He was jailed in 2005 but under a secret agreement only made public this month, he had two years taken off his sentence after deciding to turn supergrass.
In a New York court, where he is giving evidence against a US citizen accused of a subway suicide bomb plot, it was disclosed that Badat has been re-housed with British taxpayers' money and given funds to pay for office space and education courses. The 33 year-old even had his mobile phone and internet bills paid for by Scotland Yard.
Keith Vaz, the Labour MP who chairs the home affairs committee, said to the Home Secretary on Tuesday: "Finally, the case of Saajid Badat, a supergrass who has apparently been rehoused using taxpayers' money and given taxpayers' money for the creation of office space in his house and he has access to mobile phones and the internet, and we're paying for the cost of this.
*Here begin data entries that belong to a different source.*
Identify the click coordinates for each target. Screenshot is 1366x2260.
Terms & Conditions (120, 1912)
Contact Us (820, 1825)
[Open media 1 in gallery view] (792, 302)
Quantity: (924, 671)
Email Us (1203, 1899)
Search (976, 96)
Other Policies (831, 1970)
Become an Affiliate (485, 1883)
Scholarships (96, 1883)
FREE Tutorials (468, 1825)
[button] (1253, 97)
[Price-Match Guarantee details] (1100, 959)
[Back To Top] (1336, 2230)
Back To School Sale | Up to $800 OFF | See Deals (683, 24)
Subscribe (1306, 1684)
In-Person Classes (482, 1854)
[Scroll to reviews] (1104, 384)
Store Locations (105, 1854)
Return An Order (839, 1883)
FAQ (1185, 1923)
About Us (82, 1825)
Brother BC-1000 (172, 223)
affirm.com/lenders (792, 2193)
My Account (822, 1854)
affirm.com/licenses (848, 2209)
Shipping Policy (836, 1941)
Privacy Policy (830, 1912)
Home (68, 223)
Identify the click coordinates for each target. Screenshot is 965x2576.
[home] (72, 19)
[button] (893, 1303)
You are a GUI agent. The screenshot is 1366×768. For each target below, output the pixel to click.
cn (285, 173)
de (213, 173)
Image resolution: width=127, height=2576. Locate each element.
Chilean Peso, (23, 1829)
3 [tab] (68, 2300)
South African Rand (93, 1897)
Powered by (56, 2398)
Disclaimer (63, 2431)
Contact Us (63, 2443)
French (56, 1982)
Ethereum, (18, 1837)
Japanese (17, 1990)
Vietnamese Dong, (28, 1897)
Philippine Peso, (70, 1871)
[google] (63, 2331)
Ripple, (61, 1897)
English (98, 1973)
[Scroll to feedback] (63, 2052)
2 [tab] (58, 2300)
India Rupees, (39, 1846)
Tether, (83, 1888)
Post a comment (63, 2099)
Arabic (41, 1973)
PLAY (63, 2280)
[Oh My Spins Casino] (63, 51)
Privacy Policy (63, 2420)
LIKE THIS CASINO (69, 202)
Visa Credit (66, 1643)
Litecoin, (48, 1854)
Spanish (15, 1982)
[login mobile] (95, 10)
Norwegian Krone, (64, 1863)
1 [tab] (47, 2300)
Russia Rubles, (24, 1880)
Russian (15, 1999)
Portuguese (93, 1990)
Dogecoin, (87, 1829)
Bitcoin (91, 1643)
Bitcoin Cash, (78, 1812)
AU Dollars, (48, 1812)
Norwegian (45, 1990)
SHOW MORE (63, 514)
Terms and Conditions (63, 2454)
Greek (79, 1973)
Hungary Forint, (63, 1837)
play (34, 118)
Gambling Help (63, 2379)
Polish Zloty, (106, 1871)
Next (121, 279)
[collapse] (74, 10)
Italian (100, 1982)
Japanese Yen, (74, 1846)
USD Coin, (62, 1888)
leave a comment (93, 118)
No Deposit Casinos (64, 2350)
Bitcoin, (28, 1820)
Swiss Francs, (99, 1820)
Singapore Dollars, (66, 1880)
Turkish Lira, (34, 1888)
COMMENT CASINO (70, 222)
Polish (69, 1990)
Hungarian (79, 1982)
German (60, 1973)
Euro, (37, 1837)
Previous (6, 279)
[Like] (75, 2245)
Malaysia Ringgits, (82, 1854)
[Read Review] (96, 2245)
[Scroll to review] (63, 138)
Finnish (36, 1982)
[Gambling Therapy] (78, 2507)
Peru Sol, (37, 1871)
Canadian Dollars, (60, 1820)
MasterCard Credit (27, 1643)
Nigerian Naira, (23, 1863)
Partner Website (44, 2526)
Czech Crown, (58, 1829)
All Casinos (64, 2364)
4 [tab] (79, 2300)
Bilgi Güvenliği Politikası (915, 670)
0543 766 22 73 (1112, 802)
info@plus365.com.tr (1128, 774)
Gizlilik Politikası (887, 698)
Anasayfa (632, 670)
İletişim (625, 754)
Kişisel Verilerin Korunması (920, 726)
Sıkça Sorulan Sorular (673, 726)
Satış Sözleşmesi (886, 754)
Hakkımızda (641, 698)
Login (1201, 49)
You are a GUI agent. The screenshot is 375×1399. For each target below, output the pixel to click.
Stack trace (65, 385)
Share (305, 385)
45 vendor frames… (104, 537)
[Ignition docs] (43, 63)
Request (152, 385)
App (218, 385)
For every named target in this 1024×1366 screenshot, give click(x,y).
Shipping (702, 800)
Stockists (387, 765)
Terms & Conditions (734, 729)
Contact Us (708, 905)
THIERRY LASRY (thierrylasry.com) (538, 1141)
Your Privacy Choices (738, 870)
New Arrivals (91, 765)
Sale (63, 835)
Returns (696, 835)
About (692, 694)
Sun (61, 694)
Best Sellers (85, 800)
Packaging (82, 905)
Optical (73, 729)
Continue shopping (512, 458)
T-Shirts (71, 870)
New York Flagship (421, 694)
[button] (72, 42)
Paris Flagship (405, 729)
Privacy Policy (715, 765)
"The surprise is that this was only told to us because of a case in New York, we were not aware of it. Presumably this is not the first time that you were made aware of it. Is the newspaper report accurate - are we paying for this?"
Mrs May replied: "What is accurate is that the CPS have said that they considered very carefully the merits of entering into this agreement with a convicted terrorist, that they believed the administration of justice would actually benefit from the agreement they entered into.
"And I understand that the police have also said he has secured substantial and significant evidence and intelligence relating to investigations undertaken by the counter-terrorism command which has assisted law enforcement agencies in other countries.
"The co-operation of defendants or prisoners with police to help catch terrorists or bring other terrorists to justice obviously is an issue that has to be considered and looked at on the merits of each individual case. But co-operation is obviously a long-standing feature of our criminal justice system."